▸ RECORDS SUPPLIED:
— START —

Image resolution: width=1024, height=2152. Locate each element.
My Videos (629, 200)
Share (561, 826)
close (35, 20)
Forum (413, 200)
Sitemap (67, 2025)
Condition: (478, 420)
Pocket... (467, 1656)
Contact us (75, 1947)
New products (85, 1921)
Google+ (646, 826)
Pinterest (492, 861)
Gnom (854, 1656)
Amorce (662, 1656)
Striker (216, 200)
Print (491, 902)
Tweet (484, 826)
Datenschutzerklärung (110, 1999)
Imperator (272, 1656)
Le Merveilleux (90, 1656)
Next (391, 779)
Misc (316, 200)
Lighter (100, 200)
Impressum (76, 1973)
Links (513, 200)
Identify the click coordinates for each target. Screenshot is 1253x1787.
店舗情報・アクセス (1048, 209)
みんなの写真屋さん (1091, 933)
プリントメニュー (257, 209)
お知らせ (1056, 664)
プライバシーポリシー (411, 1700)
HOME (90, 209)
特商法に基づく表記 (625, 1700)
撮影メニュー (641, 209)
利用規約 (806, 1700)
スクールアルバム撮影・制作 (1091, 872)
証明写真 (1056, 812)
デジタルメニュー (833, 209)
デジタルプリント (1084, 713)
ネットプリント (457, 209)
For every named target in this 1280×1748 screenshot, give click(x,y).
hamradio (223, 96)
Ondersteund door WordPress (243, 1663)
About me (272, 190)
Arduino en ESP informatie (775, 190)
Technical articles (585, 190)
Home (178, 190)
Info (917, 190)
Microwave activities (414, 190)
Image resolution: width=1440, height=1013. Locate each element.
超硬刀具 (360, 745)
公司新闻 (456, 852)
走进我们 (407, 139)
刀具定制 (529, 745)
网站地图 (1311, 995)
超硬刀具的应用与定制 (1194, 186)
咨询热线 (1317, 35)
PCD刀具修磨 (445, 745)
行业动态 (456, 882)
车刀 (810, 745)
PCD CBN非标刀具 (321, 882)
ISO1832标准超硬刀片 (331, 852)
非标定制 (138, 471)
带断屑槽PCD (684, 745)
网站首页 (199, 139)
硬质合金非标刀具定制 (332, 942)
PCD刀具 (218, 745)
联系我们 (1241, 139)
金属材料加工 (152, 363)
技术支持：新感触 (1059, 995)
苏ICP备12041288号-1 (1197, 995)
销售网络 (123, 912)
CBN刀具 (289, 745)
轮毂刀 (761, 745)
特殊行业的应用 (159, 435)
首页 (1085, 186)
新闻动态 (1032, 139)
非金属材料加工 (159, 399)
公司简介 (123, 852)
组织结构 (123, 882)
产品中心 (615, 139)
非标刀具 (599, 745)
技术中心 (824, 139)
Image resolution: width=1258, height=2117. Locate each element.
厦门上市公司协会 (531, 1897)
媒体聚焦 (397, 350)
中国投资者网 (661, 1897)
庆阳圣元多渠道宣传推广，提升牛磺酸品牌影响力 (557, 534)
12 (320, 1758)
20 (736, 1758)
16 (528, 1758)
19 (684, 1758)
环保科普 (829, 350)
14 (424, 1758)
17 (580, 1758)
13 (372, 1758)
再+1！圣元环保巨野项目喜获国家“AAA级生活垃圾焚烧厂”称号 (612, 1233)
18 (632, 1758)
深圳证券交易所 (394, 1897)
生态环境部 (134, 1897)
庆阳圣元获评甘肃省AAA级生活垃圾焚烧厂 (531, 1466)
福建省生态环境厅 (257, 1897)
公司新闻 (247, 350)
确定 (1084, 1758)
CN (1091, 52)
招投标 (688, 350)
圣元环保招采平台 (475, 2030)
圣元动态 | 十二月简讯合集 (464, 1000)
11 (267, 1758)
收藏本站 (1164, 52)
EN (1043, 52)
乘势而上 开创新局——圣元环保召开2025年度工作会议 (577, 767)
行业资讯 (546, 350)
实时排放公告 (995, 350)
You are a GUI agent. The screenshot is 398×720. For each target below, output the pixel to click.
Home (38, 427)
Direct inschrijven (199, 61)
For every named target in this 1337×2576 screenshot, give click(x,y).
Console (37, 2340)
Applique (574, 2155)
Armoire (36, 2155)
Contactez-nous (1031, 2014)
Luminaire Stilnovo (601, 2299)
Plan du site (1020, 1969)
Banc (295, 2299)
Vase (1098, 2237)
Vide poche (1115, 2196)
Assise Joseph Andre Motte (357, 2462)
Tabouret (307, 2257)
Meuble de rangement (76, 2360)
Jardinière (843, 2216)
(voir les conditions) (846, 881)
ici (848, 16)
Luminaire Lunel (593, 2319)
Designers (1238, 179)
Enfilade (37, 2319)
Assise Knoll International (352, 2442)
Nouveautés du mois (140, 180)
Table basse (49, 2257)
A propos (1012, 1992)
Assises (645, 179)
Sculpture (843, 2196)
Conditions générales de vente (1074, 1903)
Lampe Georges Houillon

— END —

▸ PROBLEM DESCRIPTION:
Rewrite every line of the material above as a numbered list, with each line as its own item and blank lines left out.

▸ TASK OUTPUT:
1. Image resolution: width=1024, height=2152. Locate each element.
2. My Videos (629, 200)
3. Share (561, 826)
4. close (35, 20)
5. Forum (413, 200)
6. Sitemap (67, 2025)
7. Condition: (478, 420)
8. Pocket... (467, 1656)
9. Contact us (75, 1947)
10. New products (85, 1921)
11. Google+ (646, 826)
12. Pinterest (492, 861)
13. Gnom (854, 1656)
14. Amorce (662, 1656)
15. Striker (216, 200)
16. Print (491, 902)
17. Tweet (484, 826)
18. Datenschutzerklärung (110, 1999)
19. Imperator (272, 1656)
20. Le Merveilleux (90, 1656)
21. Next (391, 779)
22. Misc (316, 200)
23. Lighter (100, 200)
24. Impressum (76, 1973)
25. Links (513, 200)
26. Identify the click coordinates for each target. Screenshot is 1253x1787.
27. 店舗情報・アクセス (1048, 209)
28. みんなの写真屋さん (1091, 933)
29. プリントメニュー (257, 209)
30. お知らせ (1056, 664)
31. プライバシーポリシー (411, 1700)
32. HOME (90, 209)
33. 特商法に基づく表記 (625, 1700)
34. 撮影メニュー (641, 209)
35. 利用規約 (806, 1700)
36. スクールアルバム撮影・制作 (1091, 872)
37. 証明写真 (1056, 812)
38. デジタルメニュー (833, 209)
39. デジタルプリント (1084, 713)
40. ネットプリント (457, 209)
41. For every named target in this 1280×1748 screenshot, give click(x,y).
42. hamradio (223, 96)
43. Ondersteund door WordPress (243, 1663)
44. About me (272, 190)
45. Arduino en ESP informatie (775, 190)
46. Technical articles (585, 190)
47. Home (178, 190)
48. Info (917, 190)
49. Microwave activities (414, 190)
50. Image resolution: width=1440, height=1013. Locate each element.
51. 超硬刀具 (360, 745)
52. 公司新闻 (456, 852)
53. 走进我们 (407, 139)
54. 刀具定制 (529, 745)
55. 网站地图 (1311, 995)
56. 超硬刀具的应用与定制 (1194, 186)
57. 咨询热线 (1317, 35)
58. PCD刀具修磨 (445, 745)
59. 行业动态 (456, 882)
60. 车刀 (810, 745)
61. PCD CBN非标刀具 (321, 882)
62. ISO1832标准超硬刀片 (331, 852)
63. 非标定制 (138, 471)
64. 带断屑槽PCD (684, 745)
65. 网站首页 (199, 139)
66. 硬质合金非标刀具定制 (332, 942)
67. PCD刀具 (218, 745)
68. 联系我们 (1241, 139)
69. 金属材料加工 (152, 363)
70. 技术支持：新感触 (1059, 995)
71. 苏ICP备12041288号-1 (1197, 995)
72. 销售网络 (123, 912)
73. CBN刀具 (289, 745)
74. 轮毂刀 (761, 745)
75. 特殊行业的应用 (159, 435)
76. 首页 (1085, 186)
77. 新闻动态 (1032, 139)
78. 非金属材料加工 (159, 399)
79. 公司简介 (123, 852)
80. 组织结构 (123, 882)
81. 产品中心 (615, 139)
82. 非标刀具 (599, 745)
83. 技术中心 (824, 139)
84. Image resolution: width=1258, height=2117. Locate each element.
85. 厦门上市公司协会 (531, 1897)
86. 媒体聚焦 (397, 350)
87. 中国投资者网 (661, 1897)
88. 庆阳圣元多渠道宣传推广，提升牛磺酸品牌影响力 (557, 534)
89. 12 (320, 1758)
90. 20 (736, 1758)
91. 16 (528, 1758)
92. 19 (684, 1758)
93. 环保科普 (829, 350)
94. 14 (424, 1758)
95. 17 (580, 1758)
96. 13 (372, 1758)
97. 再+1！圣元环保巨野项目喜获国家“AAA级生活垃圾焚烧厂”称号 (612, 1233)
98. 18 (632, 1758)
99. 深圳证券交易所 (394, 1897)
100. 生态环境部 (134, 1897)
101. 庆阳圣元获评甘肃省AAA级生活垃圾焚烧厂 (531, 1466)
102. 福建省生态环境厅 (257, 1897)
103. 公司新闻 (247, 350)
104. 确定 (1084, 1758)
105. CN (1091, 52)
106. 招投标 (688, 350)
107. 圣元环保招采平台 (475, 2030)
108. 圣元动态 | 十二月简讯合集 (464, 1000)
109. 11 (267, 1758)
110. 收藏本站 (1164, 52)
111. EN (1043, 52)
112. 乘势而上 开创新局——圣元环保召开2025年度工作会议 (577, 767)
113. 行业资讯 (546, 350)
114. 实时排放公告 (995, 350)
115. You are a GUI agent. The screenshot is 398×720. For each target below, output the pixel to click.
116. Home (38, 427)
117. Direct inschrijven (199, 61)
118. For every named target in this 1337×2576 screenshot, give click(x,y).
119. Console (37, 2340)
120. Applique (574, 2155)
121. Armoire (36, 2155)
122. Contactez-nous (1031, 2014)
123. Luminaire Stilnovo (601, 2299)
124. Plan du site (1020, 1969)
125. Banc (295, 2299)
126. Vase (1098, 2237)
127. Vide poche (1115, 2196)
128. Assise Joseph Andre Motte (357, 2462)
129. Tabouret (307, 2257)
130. Meuble de rangement (76, 2360)
131. Jardinière (843, 2216)
132. (voir les conditions) (846, 881)
133. ici (848, 16)
134. Luminaire Lunel (593, 2319)
135. Designers (1238, 179)
136. Enfilade (37, 2319)
137. Assise Knoll International (352, 2442)
138. Nouveautés du mois (140, 180)
139. Table basse (49, 2257)
140. A propos (1012, 1992)
141. Assises (645, 179)
142. Sculpture (843, 2196)
143. Conditions générales de vente (1074, 1903)
144. Lampe Georges Houillon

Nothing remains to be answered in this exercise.